L’invito di Faussone

Cipputi di Tullio F. Altan

Sono contento. La prima reazione che ho avuto al post precedente, Scrivere di politica, è stata quella d’un operaio torinese al quale mi sono rivolto dandogli di dottore e son contento d’averlo fatto anche se mi dice essere privo di laurea. Vorrei ribattezzarlo il mio Faussone pensando a quel meraviglioso personaggio inventato (o solo narrato) da Primo Levi ne La chiave a stella. Altro che Ph, con tutto il rispetto per i dottorati di ricerca e chi li ha conseguiti. L’intelligenza può essere patentata e giungere a quel foglio aiuta a svilupparla, ma non è il titolo a fare il neurone. Oh no, questo proprio no.

Il mio Faussone, o Cipputi per chi gli fosse più familiare, oltre a – nella mia fantasia – stringer bulloni, schiacciare presse, azionare macchinari, mette in piedi anche dibattiti e conferenze a cui partecipa gente con la patente per dir la sua un po’ fuori dagli schemi, o meglio, come mi ha scritto lui “in maniera diversa”. Che poi, da quel che ho capito, è la concretezza.

È arrivato al mio blog per vie tutte sue e, come ha fatto con me, pare lo faccia sistematicamente. Va in rete e cerca. Fuori dagli schemi. O, come dice lui, “in maniera diversa”. Dagli torto! Per rispetto della privacy non cito il suo nome senza che mi autorizzi: non vorrei ritrovarmi un’altra volta con missive che dandomi improvvisamente del lei m’ingiungono di negar l’evidenza per far piacere a qualcun altro. Ma se lo vorrà pubblicizzerò ben volentieri l’iniziativa che ha promosso: mi sembra meritevole di attenzione.

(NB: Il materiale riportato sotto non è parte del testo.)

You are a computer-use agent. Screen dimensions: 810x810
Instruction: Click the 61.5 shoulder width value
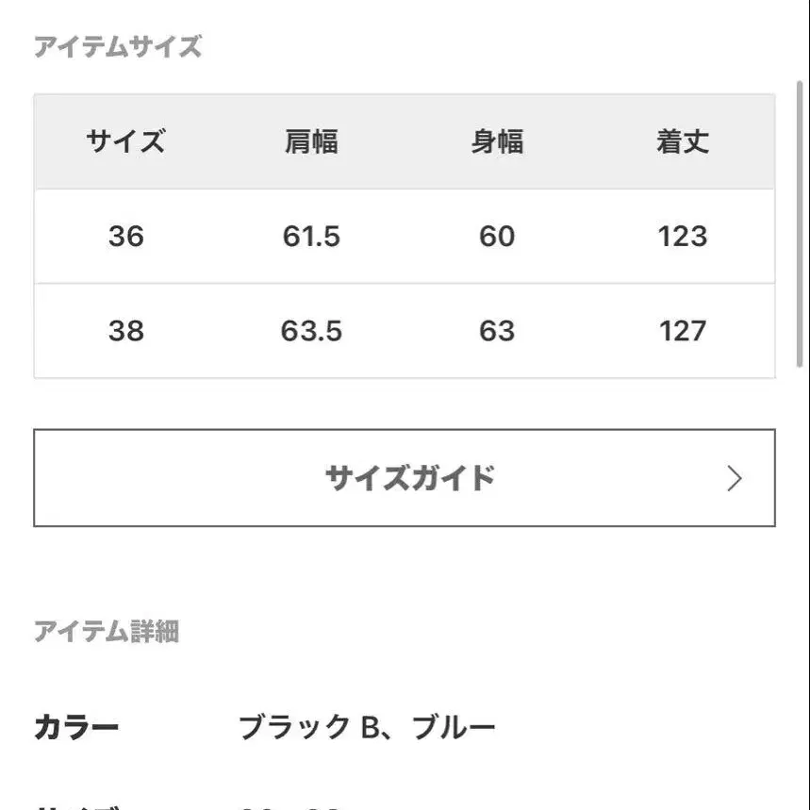pos(311,236)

Il Cippa – non me ne voglia se lo chiamo così, è affetto militante – m’ha invitato a quell’incontro a dir la mia perché laurea o non laurea gli è parso che abbia qualcosa di non scemo da dire. Non è il primo che incontro e guardo questa gente con occhio stralunato, da lunatic is on the grass, per citare un disco che mi piace e che ieri ho riproposto al mio pubblico. È vero, noi giornalisti siamo dei tuttologi e come scriveva Karl Kraus ciò che dovrebbe fare la differenza fra noi e uno è che non abbiamo un pensiero ma lo sappiamo esprimere. Ma tendenzialmente io dico che è meglio parli chi in quella materia è ferrato. Come un operaio che sa avvitar bulloni ma non è mai stato alla pressa, per capirsi. Da Faussone, insomma.

Ho declinato l’invito, per questa volta. Troppo ravvicinato l’appuntamento, distante la sede, costoso il viaggio, oltre che appunto, un senso di inadeguatezza o non sufficiente appropriatezza. Ma spero che come lui altri in questo paese alla deriva mettano intorno a un tavolo un po’ di teste. Così, un po’ fuori dagli schemi. O come dice il mio Cippa/Faussone, “in maniera diversa”.